==== 阅读片段 ====

主动陌生化

2024-04-09 05:00汪宇飞
美与时代·美术学刊 2024年1期
关键词:庞蒂梅洛现象学

摘 要:视看活动与绘画有着密不可分的关系,关于视看活动的相关理论早有较为深入的研究。法国哲学家莫里斯·梅洛-庞蒂在其著作《眼与心》中提出了“画家之眼”的观念,从现象学的角度分析了绘画与观看的关系。同是法国的艺术家森·山方的绘画实践与“画家之眼”的观念有着相互印证、互为补充的关系。基于“画家之眼”观念,分析森·山方的绘画作品,对梅洛-庞蒂的“画家之眼”观念进行阐释,对艺术家森·山方的作品与“画家之眼”的关系进行梳理,并结合梅洛-庞蒂的《眼与心》《可见的与不可见的》对其艺术观念进行解读,其中包括“经验和陌生的由来”“二者之间的关系”“主动陌生化带来的艺术返魅”等一系列问题,并由此探寻森·山方的艺术观念。

关键词:森·山方;陌生化;“画家之眼”;现象学;梅洛-庞蒂

一、“画家之眼”——悬置已有的经验

“画家之眼”(又或“第三只眼”),是法国哲学家莫里斯·梅洛-庞蒂(Maurice Merleau-Ponty,1908—1961年)在其著作《眼与心》中提出的概念,他基于身体现象学的观点,进一步把身体看作是沟通人与世界二者之间的桥梁,认为这二者共同进行着“肉身性”的视觉发生行为。重要的是,梅洛-庞蒂并未把眼的概念上升为纯粹的意识,而是把眼的概念落于“肉”中。这指向了他的“含混哲学”的特征,他认为观察者与被观察者之间存在一种含混的、交织的关系,彼此不分主客同时也不可分割。

==== 所给材料 ====

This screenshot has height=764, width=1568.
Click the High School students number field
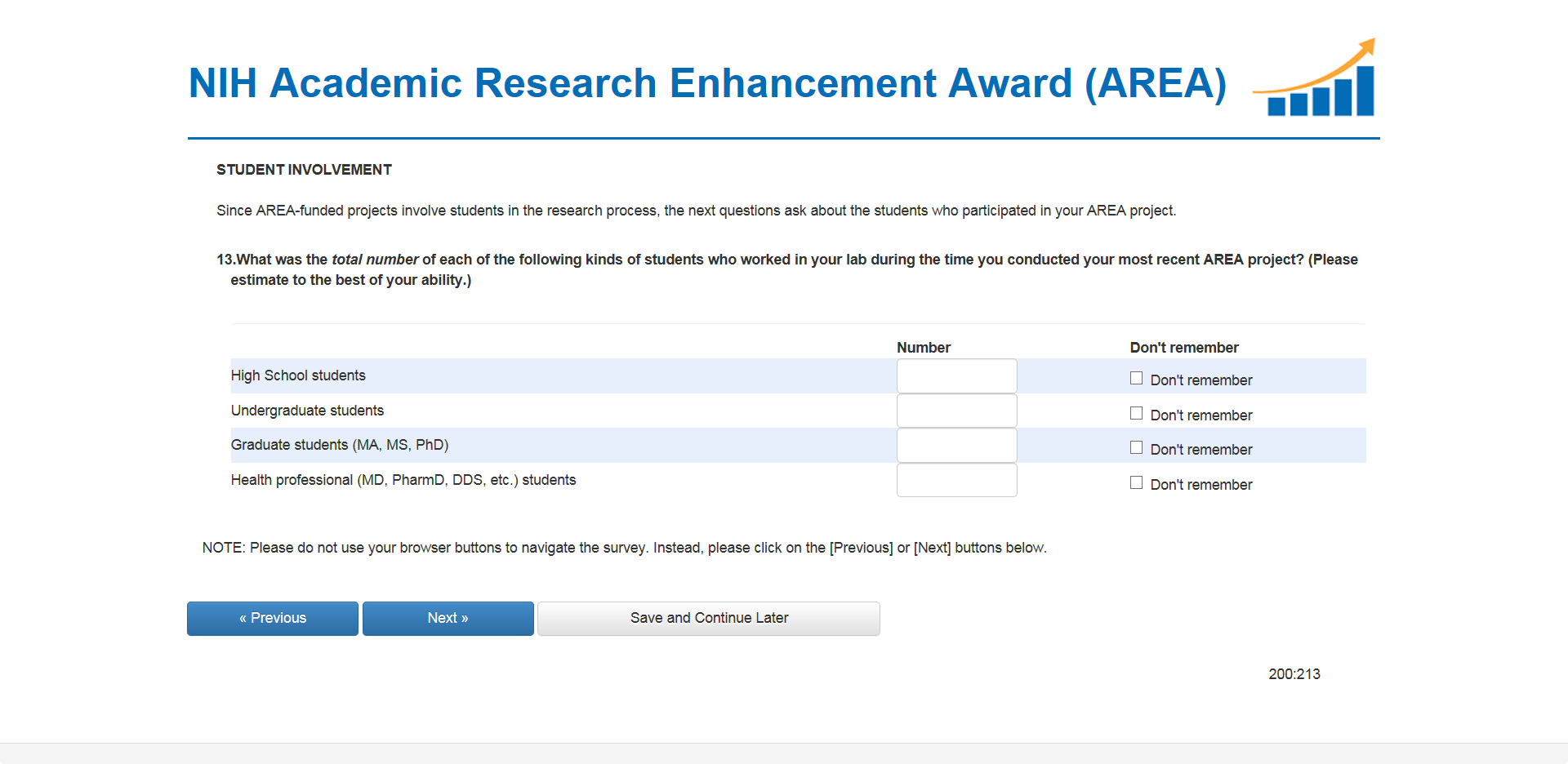point(956,376)
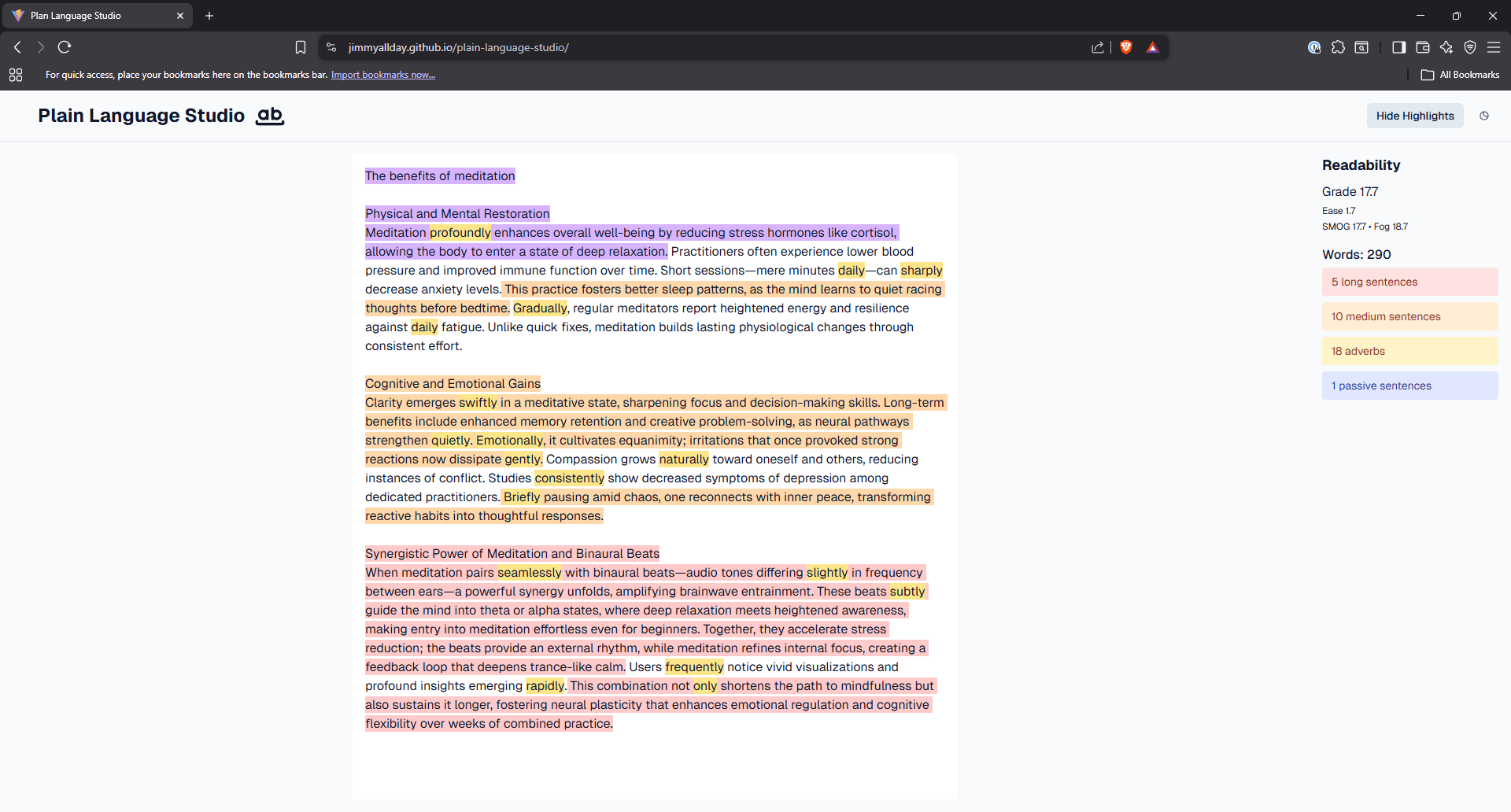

====

要做的事: 接着往下写这篇讲梅洛-庞蒂“画家之眼”的文章，从最后一句后面开始。 列表在这里用不上。

回答:
在“画家之眼”的观念中,梅洛-庞蒂论述了艺术在感知和理解世界中的独特作用,以及艺术家通过“画家之眼”来感知和创造作品的过程。尤为重要的是,梅洛-庞蒂并不認同观看的单一主体性和主观性。观看既是一种主动的活动,又是被动接受外界信息的过程。进一步说,画家通过“画家之眼”感知世界,并将其表达于画布之上。因此,“画家之眼”并不单单只是作为视觉功能的器官,更是艺术家与世界互动的方式。绘画是一种非语言的表达方式,通过视觉形象传递信息和情感。艺术家森·山方(Sam Szafran,1934—2019年)在重新回归具象绘画之后,便过滤了基于科学经验的焦点透视,不断地在平面的画面中追问观看方式的真相。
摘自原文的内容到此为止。